Mengusung topik “Milenial sebagai Guru Literasi Digital”, webinar dipandu oleh moderator Zacky Ahmad. Selain Annisa, hadir narasumber lain; Solahudin, Novitasari dan Zahid Asmara serta Bella Ashari selaku key opinion leader.
Annisa menyatakan, pada umumnya tingkat loyalitas kelompok milenial boleh dibilang masih sangat rendah. Meski begitu, mereka menyukai kerja cerdas, mudah beradaptasi, dan bekerja lebih efektif. ”Milenial ini sudah terbiasa multi tasking, mampu mengerjakan dua sampai tiga pekerjaan sekaligus dalam sehari,” ujarnya.

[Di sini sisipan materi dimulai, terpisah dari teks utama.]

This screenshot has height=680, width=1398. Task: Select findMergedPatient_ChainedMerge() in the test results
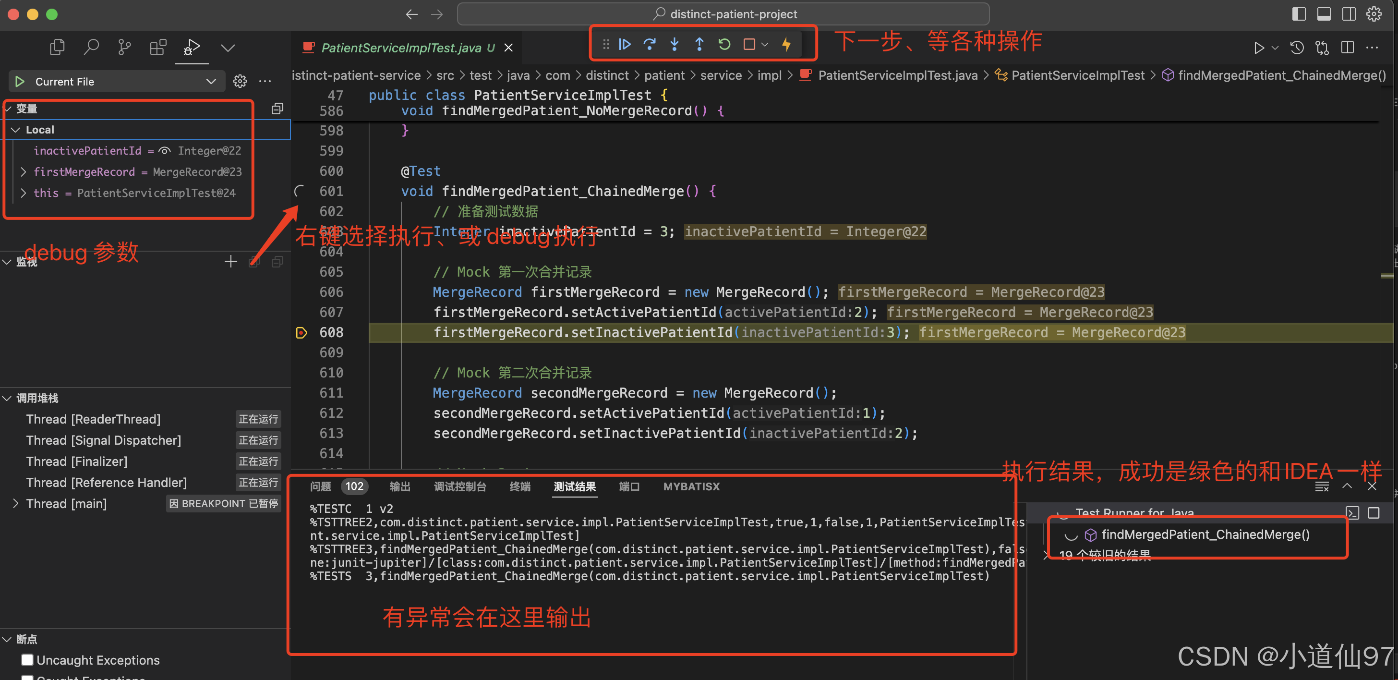point(1205,535)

Ciri lain kelompok milenial, cuek dengan isu politik. ”Milenial cenderung acuh tak acuh dengan dunia politik, dan lebih menyukai film, olahraga maupun IT. Mereka lebih peduli pada masalah sosial, senang berbagi dan memiliki solidaritas yang tinggi,” paparnya.
Annisa berpesan kepada kaum milenial agar lebih bijak dalam berinteraksi di media sosial. Selain itu, para milenial diharapkan mampu memilah-milah informasi, dan tidak asal menelan mentah-mentah informasi yang diterima.
Digital skill adalah kemampuan individu dalam mengetahui, memahami dan menggunakan perangkat keras, serta perangkat lunak atau software maupun sistem operasi digital yang ada.
Oleh karena itu, lanjut Aniisa, semua perangkat tersebut membutuhkan akses internet untuk jaringan komunikasi. Fungsinya untuk menghubungkan satu perangkat ke perangkat lain. Inilah yang disebut internet protokol.
“Dengan adanya internet protokol, jangan pernah memberikan informasi pribadi atau informasi sensitif melalui jaringan publik. Bagi yang aktif di media sosial, harus memperhatikan cara menggunakan media sosial. Jangan sampai merugikan diri sendiri atau orang lain,” jelas Annisa.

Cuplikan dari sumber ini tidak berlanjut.